15歳の頃に出会った生成りの染み込みプリントのビンテージスウェット。当時まだビンテージや洋服の知識も持たず、そのスウェットの価値すら分からなかったが、純粋に物の持つ魅力に目を奪われその場から離れることができなかった。どうしても手に入れたい強い衝動に駆られたが手持ちのお金も足りず、どうにか売って欲しいとそのスウェットの持ち主に懇願した。その人が条件に提示したのが、自分が今履いているハイテクスニーカーと交換することだった。まさかの展開にたじろぎながらも、その場でスニーカーを脱ぎ、代わりにそのスウェットを手にすることができた。商いの原点のようなこの物々交換の体験が、洋服を作る今の自分の出発点だったのだと気づくのはもっとずっと後になってからである。
学生時代は地元の小さなセレクトショップや古着屋に入り浸りながら服のこともそれ以外のことも教わる日々の中で、自分がどんどんと好きなものにのめり込んでいく感覚と、かつてスウェットを手にしたときの圧倒的な高揚感を頼り続け、気がついたときには洋服を自らの生業として選択していた。

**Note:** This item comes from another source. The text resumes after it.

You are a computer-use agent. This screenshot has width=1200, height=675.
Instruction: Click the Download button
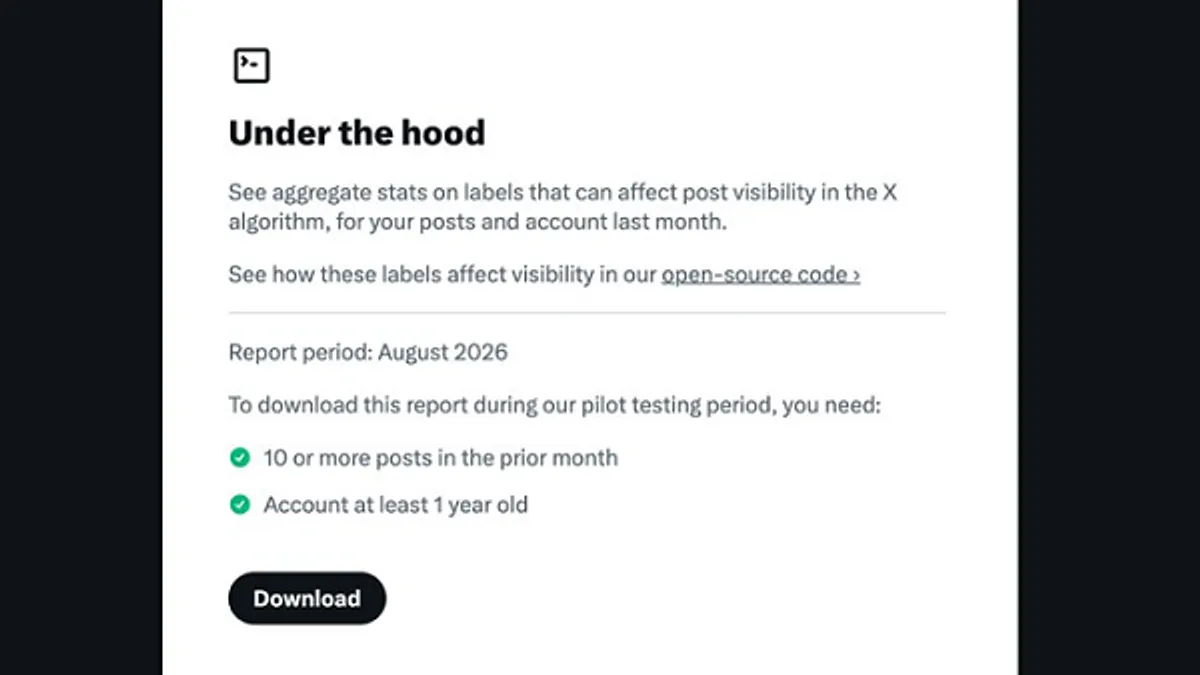coord(307,598)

生地が裂け、自分で補修し、シミがついても大切に着ていた自分の原点のスウェットは、もう着るに耐えない状態がゆえ大切に保管するだけになっているが、市場的価値がどうかなんて関係なく、この先もきっと捨てることはないだろう。 そんな個人的な思い入れもあり、ブランドをはじめてからずっと作り続けている裏毛シリーズは、どんなときもコレクションから外したことがない唯一のアイテムである。着続けて褪せた色も、薄くなった生地も、柔らかくなった肌触りも、年月が生み出した素晴らしい魅力だが、それをどう表現できるかということが、ブランドとしてずっと向き合い続ける課題なのだろう。原点は超えられないからこそ、そのルーツをどう解釈し、どう編集し、そしてどう表現するか。ブランドのアイデンティティはそこにしか存在しえないのではないだろうか。